Through waves of virtue-signalling, a plethora of wacko views and perspectives become artificially inflated and a new norm. This in turn heats up the poker for organisations and institutions who just want to go whichever way the wind blows, and they take the path of least resistance and the golden bridge to the land of loot. Our favourite woeful monoliths and small players alike are driven by an unbridled urge for lashings of profit, which they link to popular opinion in a crass over-simplification of customer motivations.
In essence, they in turn perpetuate the new values and discourses and augment their own fake attachment to them through their branding (which leads them into innumerable excruciating charades and preposterously bonkers activities along the way) and a not-so-virtuous circle is set in motion.
Think about the police officers in Manchester dressed up as rainbow glitter bees for Pride, or office workers having to add pronouns to their email signatures, and you’ll get the picture. Those who fail to comply get removed, most often under the safe guise of non-adherence to company values.

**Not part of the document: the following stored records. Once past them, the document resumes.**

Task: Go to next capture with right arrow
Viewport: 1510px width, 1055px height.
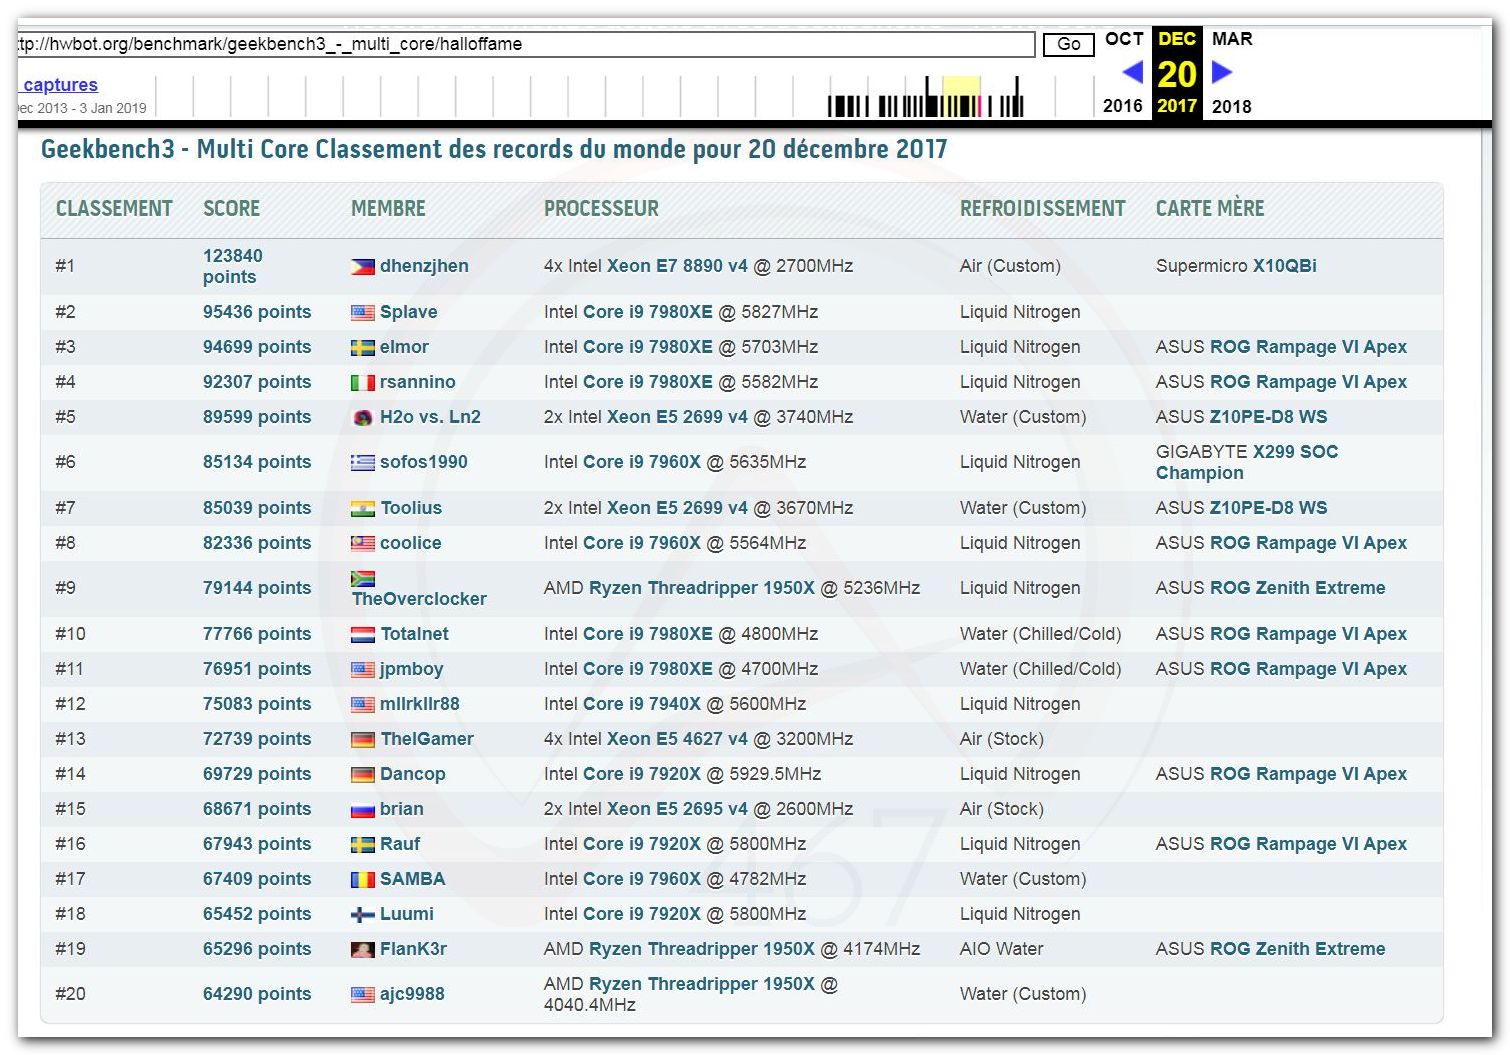Action: (1222, 72)
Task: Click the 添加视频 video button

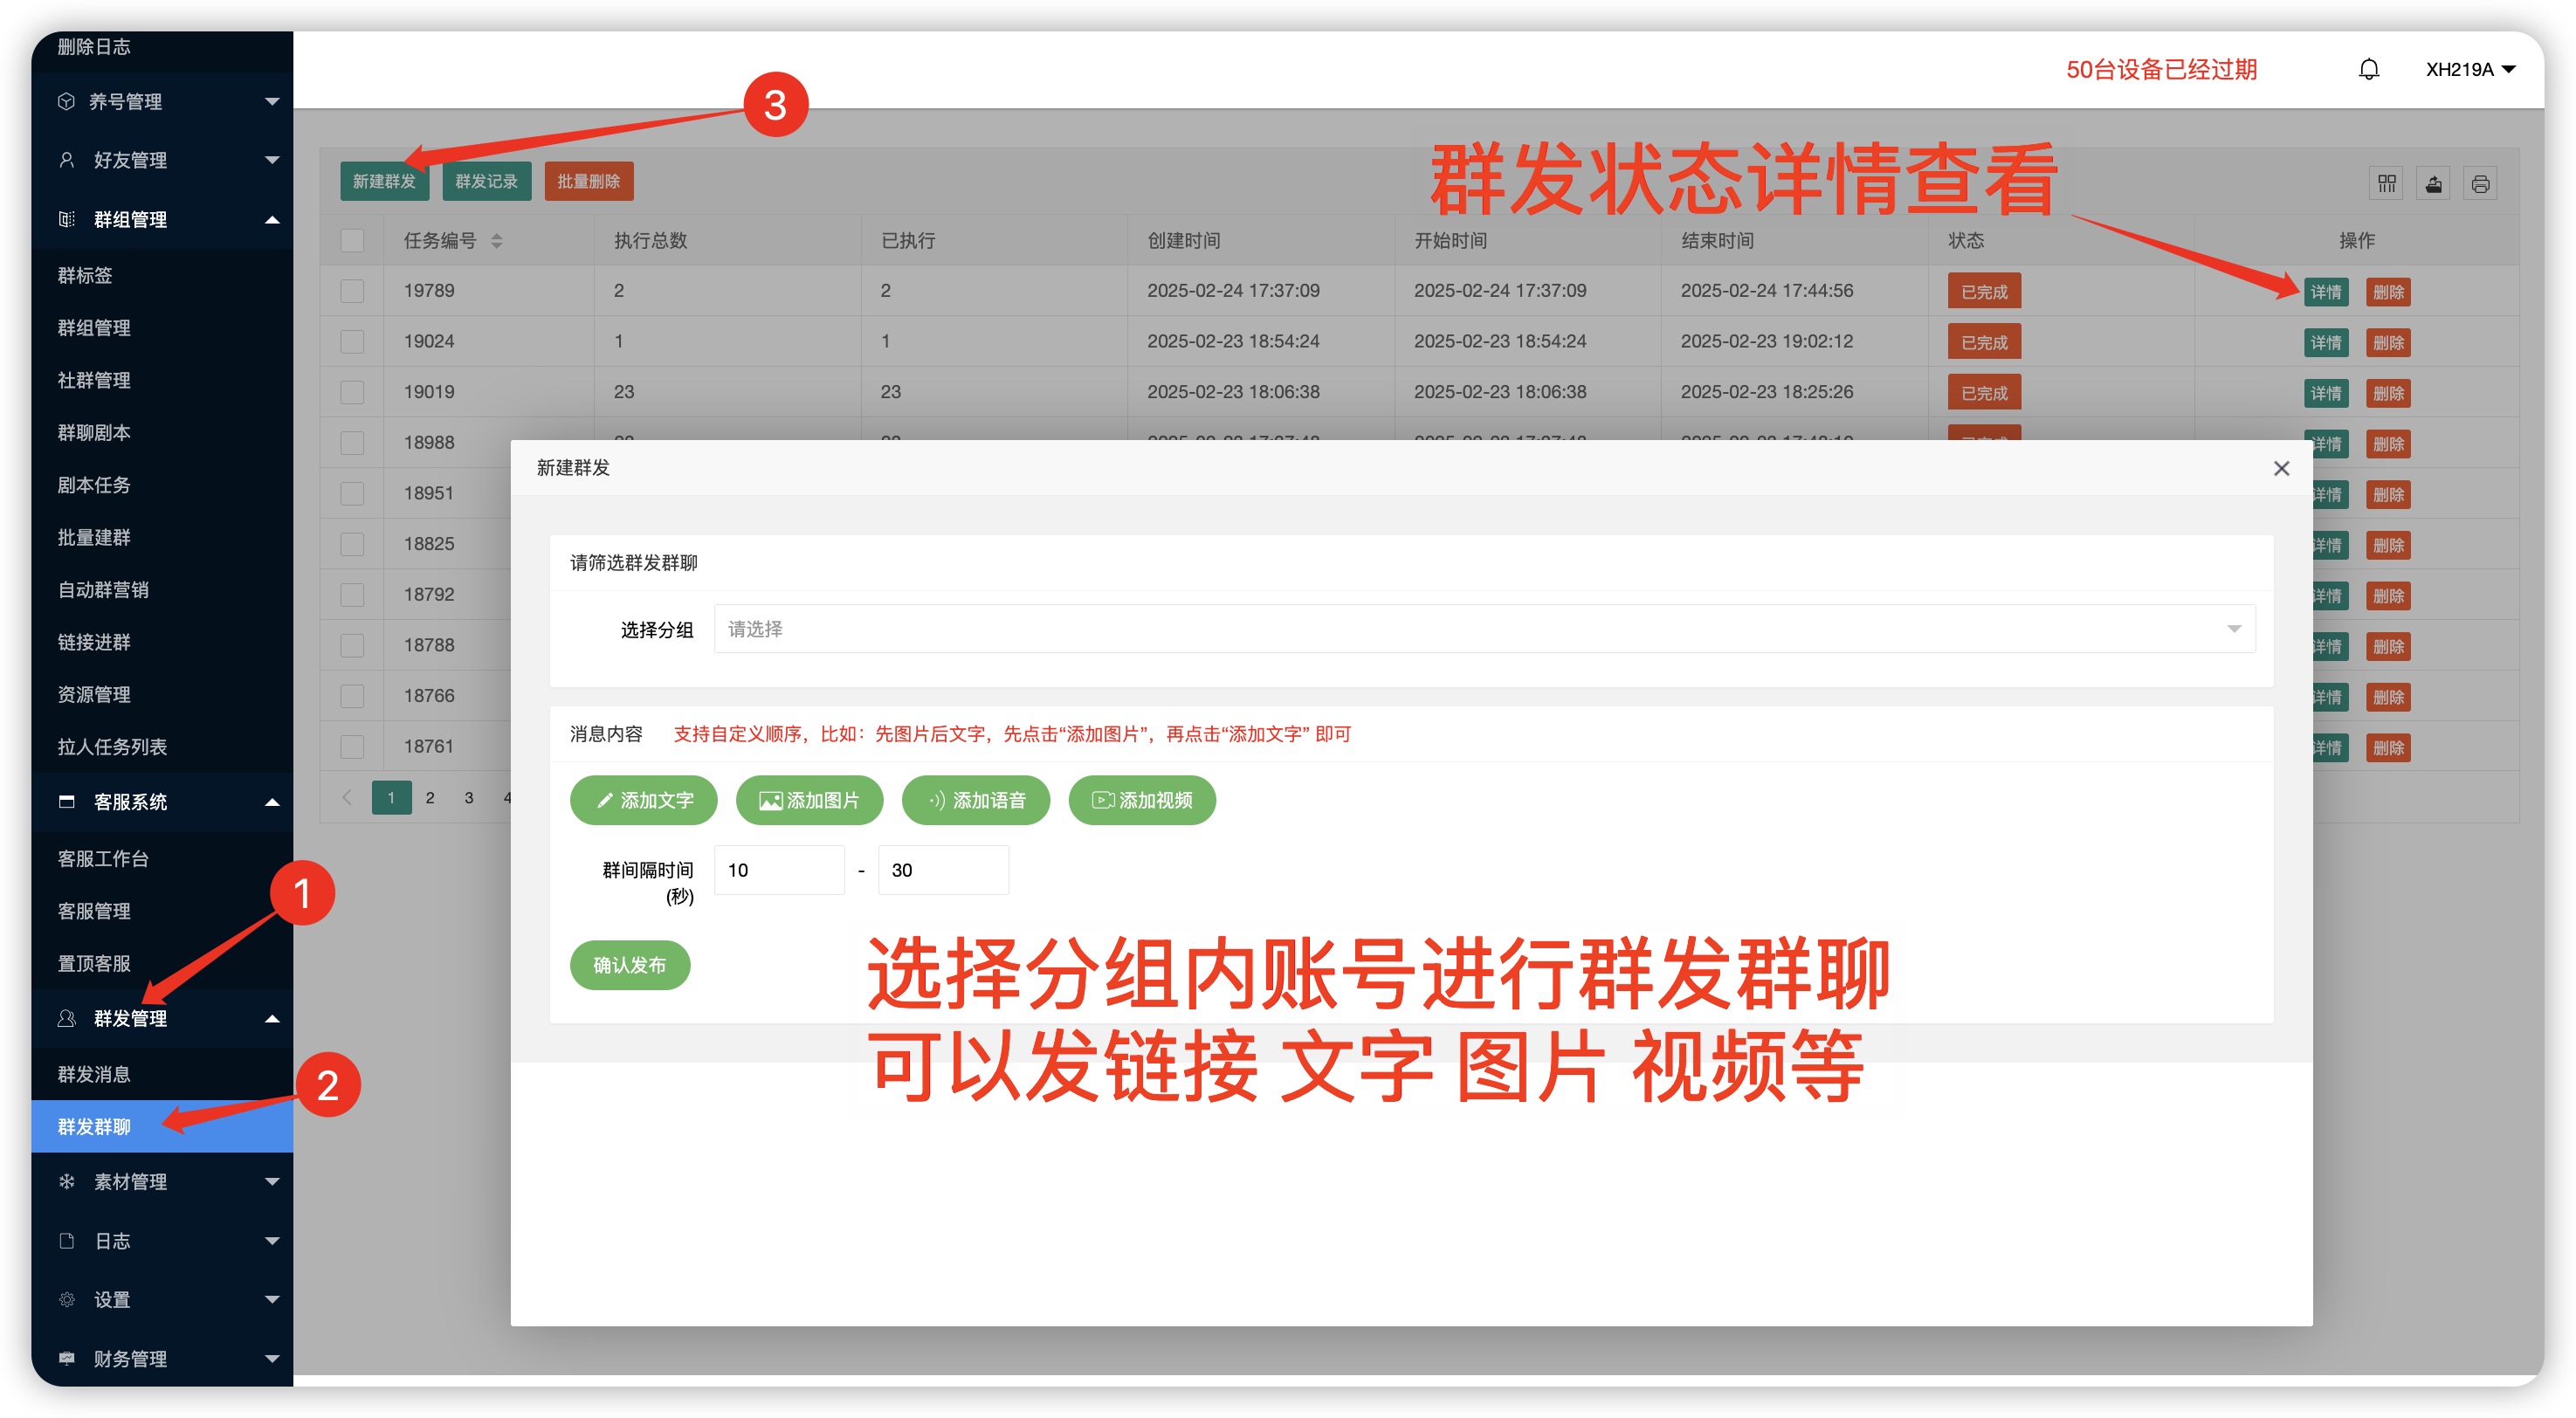Action: [1141, 800]
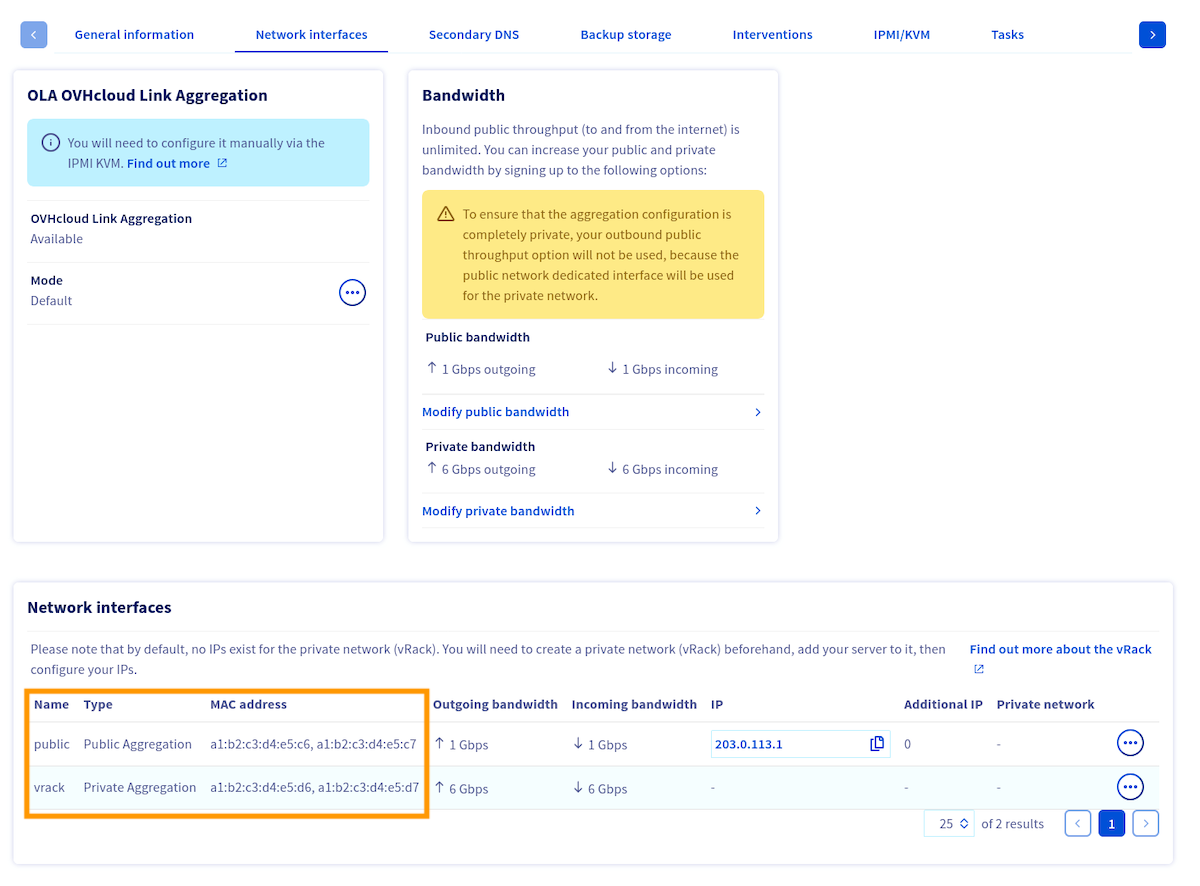Switch to the Secondary DNS tab

pos(473,34)
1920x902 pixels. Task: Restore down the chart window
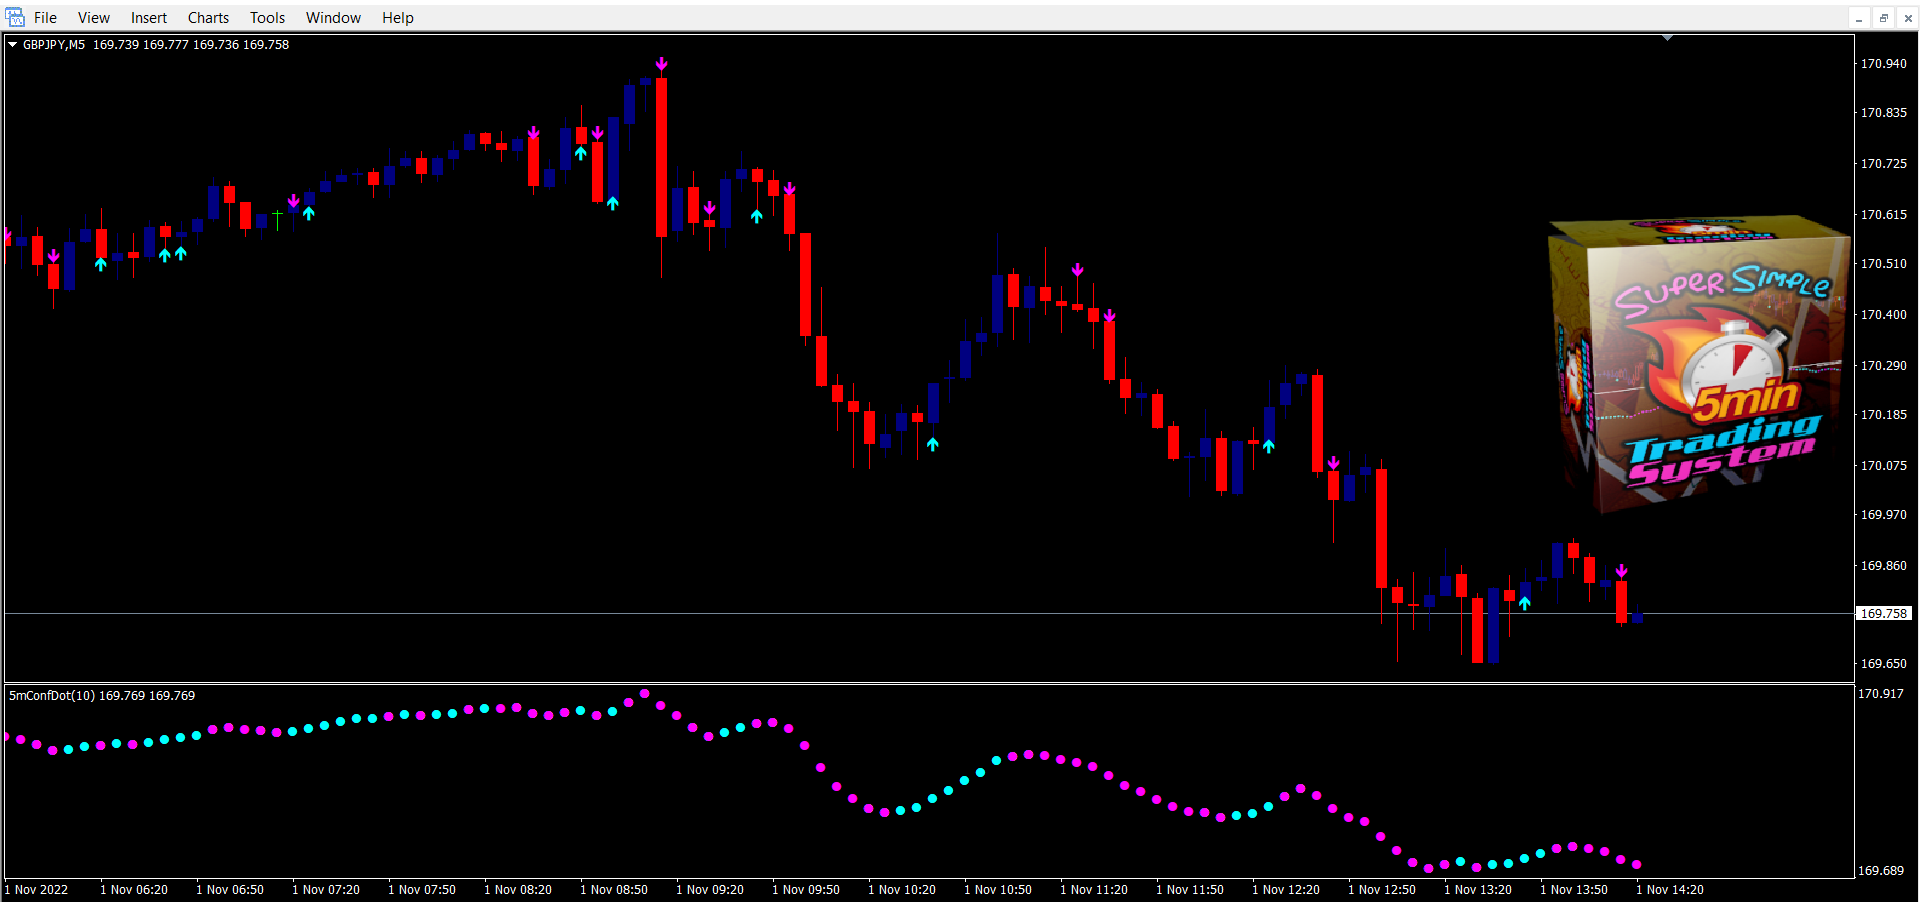(1883, 18)
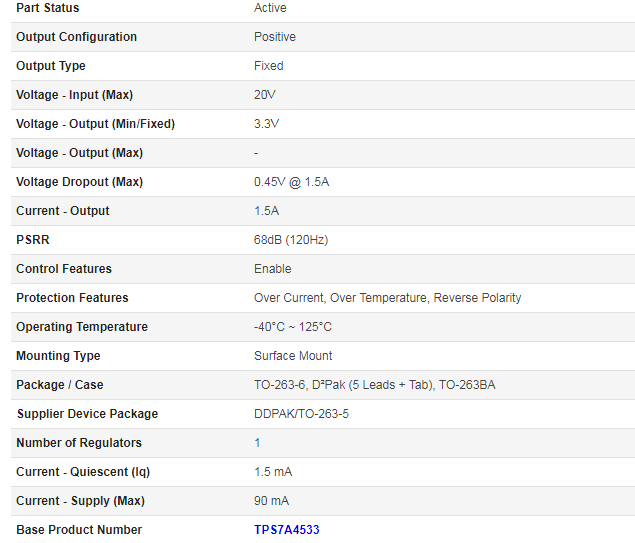The width and height of the screenshot is (635, 543).
Task: Select the Control Features Enable value
Action: click(x=273, y=269)
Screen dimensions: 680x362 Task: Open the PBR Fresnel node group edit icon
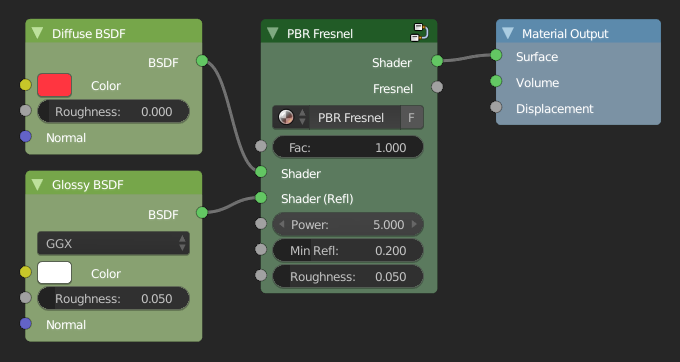pos(419,33)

Sadly, organisations that are the most backbone-bereft are weakened and those caught up in the mayhem are the ones raising the red flag. That’s where the cancel culture claims are born.
As the epitome of futility, very often the movements or causes who propel those in their proximate zones towards these inexorable outcomes simply fritter away. Spare a thought for all those people who got brusquely sidelined into ‘special projects’ for questioning the BLM movement two months ago, and who now find themselves perfectly in tune with the mainstream but irrevocably out in the cold. Everybody loses out.
And that’s not simply a wrecking ball for the individuals who get banged, but organisational Lingchi, or a prolonged institutional self-harm. It won’t forever be a blissful chain of battlefield victories for serious activists either; they will need to start engaging committed disciples rather than relying on thumb-frenzied hitchhikers who keep them company only to first base, or risk seeing their causes stumble into terminal disrepute. BLM has already strapped on its greased roller-skates for a steep descent. Whether campaigners for equality who stepped into their strapline slipstream accelerate in the same direction remains to be seen.
In the wheezing post-COVID world, posturing will get people nowhere. Stupidity will get them there a lot sooner.